**** Gekozen fragment ****

Dat is zoals de vliegtuigspotters die hun tentje zouden opslaan op het tarmac in Zaventem. Ik draai me om en zie de gedenkplaat met een uitspraak van Leopold II uit 1881 waarvan Joachim Coens als topman van de haven begin 2017 nog een foto tweette: “Wij willen op onze kust een haven uitgerust als de beste. Bij elk getij toegankelijk voor schepen van alle tonnenmaat. De moderne wetenschap maakt zulke haven mogelijk.” Hoe fout hij ook was, Leopold II was ook een beetje visionair.

****

* [Opdracht] Noteer uit het fragment over de haven hierboven letterlijk het stuk van "Dat is zoals" tot en met "een beetje visionair.".

**** Gegevensuittreksel ****

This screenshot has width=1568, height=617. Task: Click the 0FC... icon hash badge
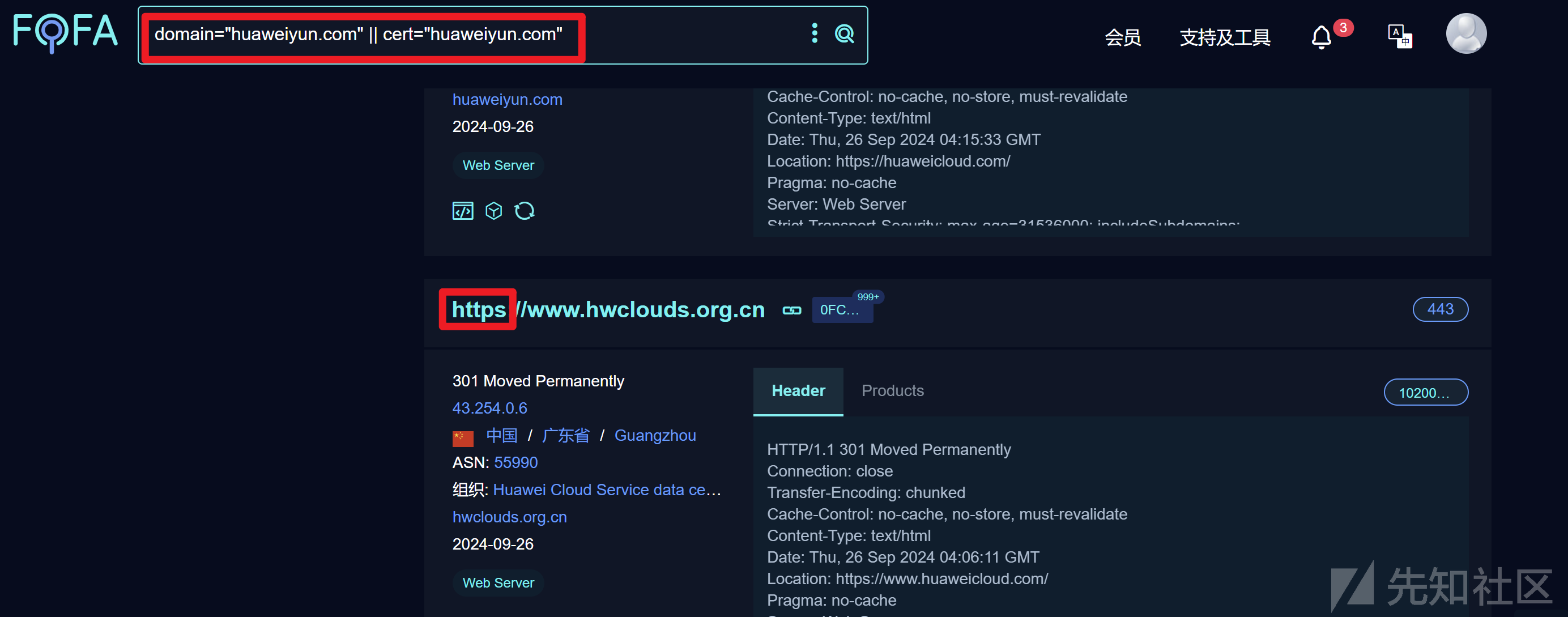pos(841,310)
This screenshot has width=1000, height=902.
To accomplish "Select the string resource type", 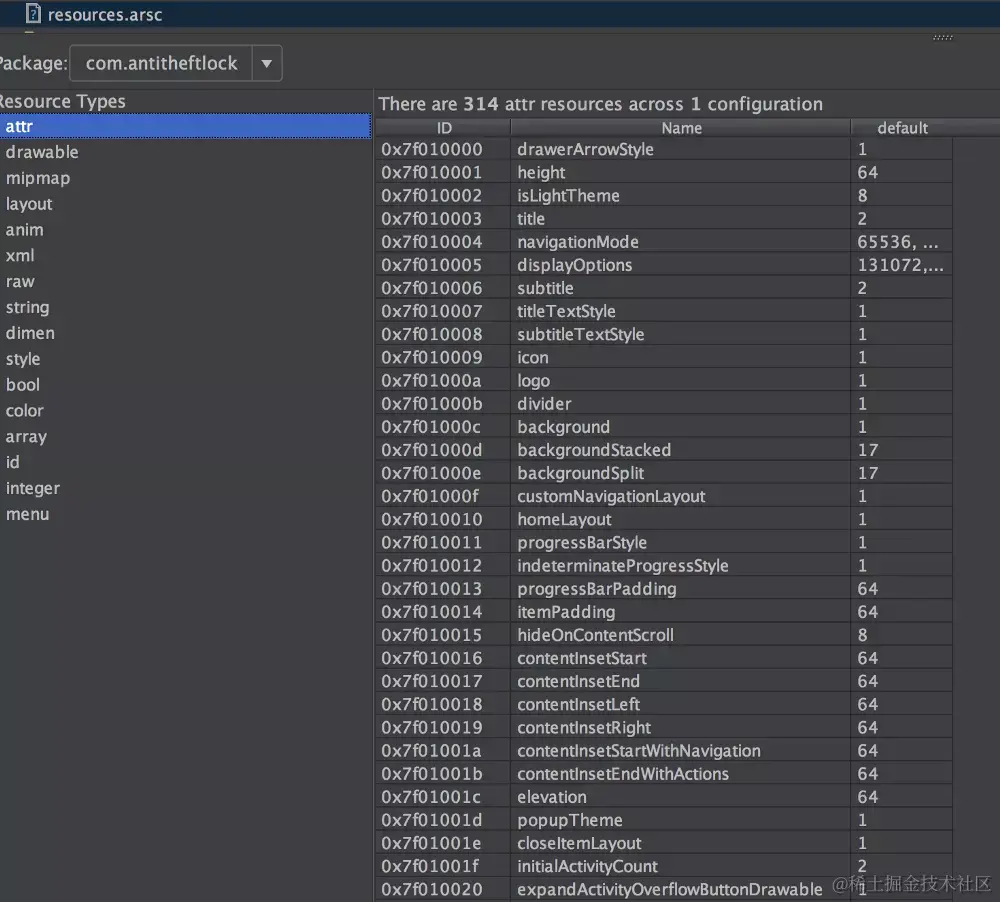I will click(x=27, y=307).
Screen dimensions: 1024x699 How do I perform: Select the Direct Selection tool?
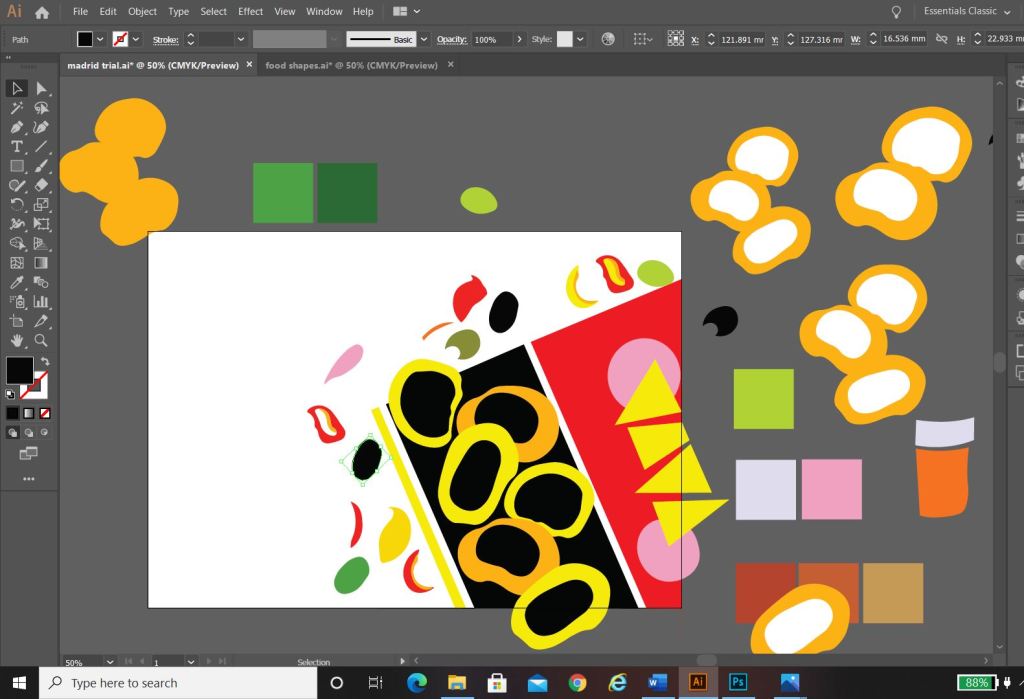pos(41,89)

****

* [Uitwerking]
Dat is zoals de vliegtuigspotters die hun tentje zouden opslaan op het tarmac in Zaventem. Ik draai me om en zie de gedenkplaat met een uitspraak van Leopold II uit 1881 waarvan Joachim Coens als topman van de haven begin 2017 nog een foto tweette: “Wij willen op onze kust een haven uitgerust als de beste. Bij elk getij toegankelijk voor schepen van alle tonnenmaat. De moderne wetenschap maakt zulke haven mogelijk.” Hoe fout hij ook was, Leopold II was ook een beetje visionair.